Comfort in garden spirits

By ELIZABETH BETTENDORF
Published October 17, 2003

Christina Bellamy grew up wondering about the nature of life in her parents' garden:

When the maple trees floated seeds to earth, she watched small trees grow leggy and made Popsicle stick fences so they might be spared from the rotary lawn mower.

When she visited her grandparents on an island on Lake Erie, she loved the smell of the compost pile. It hinted of the forest floor, she remembers, a "fertile smell of solace and comfort."

This was a long time ago.

Now 61, Bellamy, a psychotherapist who practices in north Tampa, lectures frequently on spirituality and gardening.

She will speak from 9 a.m. to noon Oct. 25 at St. Andrew's Episcopal Church in downtown Tampa.

Her love for gardening blossomed into a lifelong journey; first on 110 acres in northeastern Ohio; and eventually in Florida, her home since 1980.

Florida is a humbling place to be a gardener, she said. She gave up growing zucchini long ago. And everyone knows tomatoes don't taste as wondrous and juicy as those plucked in a summer garden in the north.

Our "horrendous rains and massive droughts" may frustrate, she said, but they let us know that "something bigger is going on."

As far as the seasons, it's easy to believe they don't exist.

But open your eyes, she urges, and you will see.

Intuit, maybe.

"Smell the air right now," Bellamy said. "Dry air smells different than humid air. Look at the migrating birds, the swamp maples are vibrant red, the Granny Smith green of our landscape has turned brown and the sycamores have dropped their leaves."

In her own garden in Clearwater, Bellamy grows three kinds of papaya (Trang Viet Cuisine on Fowler Avenue used to serve it in their salads), banana trees, six kinds of ginger, rosemary and all sorts of butterfly plants that even draw hummingbirds.

The crown jewel is a 40-foot grapefruit tree full of thorns and fat, seedy fruit. Each one, she says, squeezes 14 ounces of juice.

Her 2,000-square-foot garden is an extension of her home, a collection of all kinds of plants people have given her over the years. Not a showplace.

But a place.

Just like her home.

"Home to me means place," she said. "It's not about the kind of window treatments you have or flooring or Martha Stewart paint colors."

Home to Bellamy is where she and her husband raised their large blended family - seven kids, lots of pets. The couch is so scratched by the cat that one year at Christmas they slapped a piece of duct tape over the tears.

"Green duct tape," Bellamy said, "for the holidays."

The duct tape remains.

So does her sentiment toward her home and garden.

On Oct. 28, 2002, the Bellamys' 35-year-old daughter, Hilary, a senior policy associate who specialized in maternal and child health issues, collapsed while running a marathon in Washington, D.C.
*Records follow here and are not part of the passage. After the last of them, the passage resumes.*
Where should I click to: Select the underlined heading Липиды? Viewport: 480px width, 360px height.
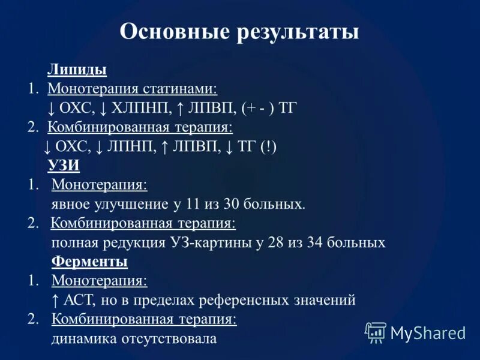[77, 70]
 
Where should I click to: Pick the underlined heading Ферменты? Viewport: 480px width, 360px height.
[89, 262]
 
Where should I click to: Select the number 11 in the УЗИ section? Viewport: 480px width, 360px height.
[192, 204]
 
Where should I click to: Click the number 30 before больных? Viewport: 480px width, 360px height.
[232, 204]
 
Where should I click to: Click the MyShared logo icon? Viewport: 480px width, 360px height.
[376, 332]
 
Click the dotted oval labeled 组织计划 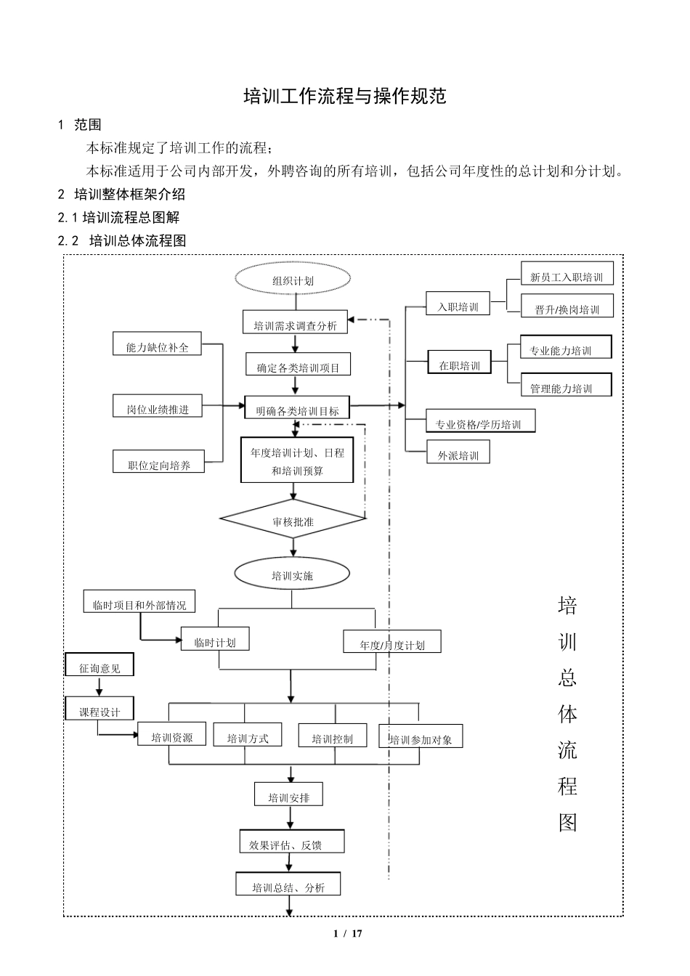click(293, 280)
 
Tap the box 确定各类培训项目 click(298, 366)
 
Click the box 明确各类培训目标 click(297, 410)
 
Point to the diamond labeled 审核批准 click(293, 520)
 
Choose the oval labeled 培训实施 click(292, 574)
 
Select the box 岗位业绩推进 click(157, 408)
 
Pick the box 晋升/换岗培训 click(567, 308)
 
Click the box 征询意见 click(100, 667)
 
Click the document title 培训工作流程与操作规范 click(344, 96)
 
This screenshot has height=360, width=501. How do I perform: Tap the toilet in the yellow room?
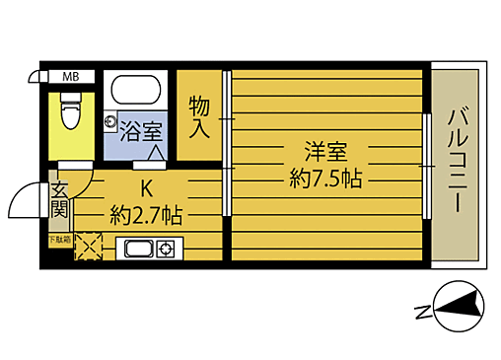point(69,111)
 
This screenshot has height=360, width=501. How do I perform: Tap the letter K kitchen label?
point(147,187)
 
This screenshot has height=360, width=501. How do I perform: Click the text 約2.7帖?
point(145,212)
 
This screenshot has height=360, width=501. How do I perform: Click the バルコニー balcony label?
point(456,159)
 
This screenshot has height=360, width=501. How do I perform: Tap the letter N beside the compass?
point(422,314)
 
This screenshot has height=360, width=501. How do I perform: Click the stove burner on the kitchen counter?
point(165,249)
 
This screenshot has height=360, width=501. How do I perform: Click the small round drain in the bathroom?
point(111,121)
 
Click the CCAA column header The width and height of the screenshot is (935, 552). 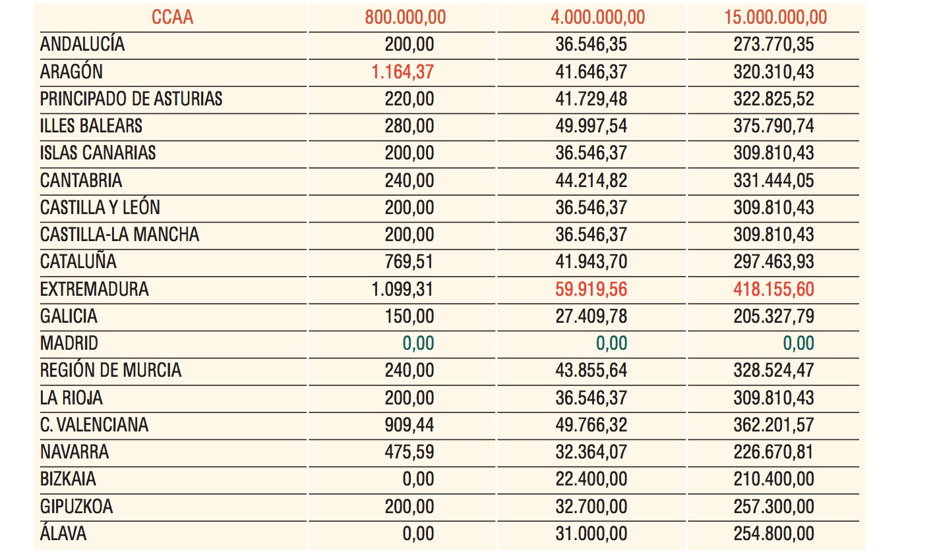tap(173, 17)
She lapsed into a coma and died the next day.

"Needless to say, it's been a long, strange year," Bellamy said.

On the anniversary of Hilary's death, friends will gather at the Bellamys' house to remember a friend they loved.

"This is where she grew up, played, had her babies," Bellamy said. "Her close friends who grew up with her still know our home phone number."

By heart.

What Bellamy's husband, Ned, also knows by heart is the emotional road map of their home.

One day he wrapped his hand around the front door knob and paused.

"Think of all the times Hilary had her hand on this knob to go out this door," he said.

Christina Bellamy wears her silver hair short and has a way of describing things like her favorite nature writers and poets:

Mary Oliver, Annie Dillard, Wendell Berry.

She is generous with readings and thoughts, calling someone she has just met to say she has found some poems she thinks are particularly beautiful.

In parting, she gives away a collection of quotes she has gathered over the years.

At the top of the list, the words of Alla Renee Rozarth, from the 1991 book Earth Prayers:

"The small plot of ground on which you were born cannot be expected to stay forever the same. Earth changes, and home becomes different places," Rozarth wrote. "You have opposing terrain in each eye. You belong to land and sky of your first cry, you belong to infinity."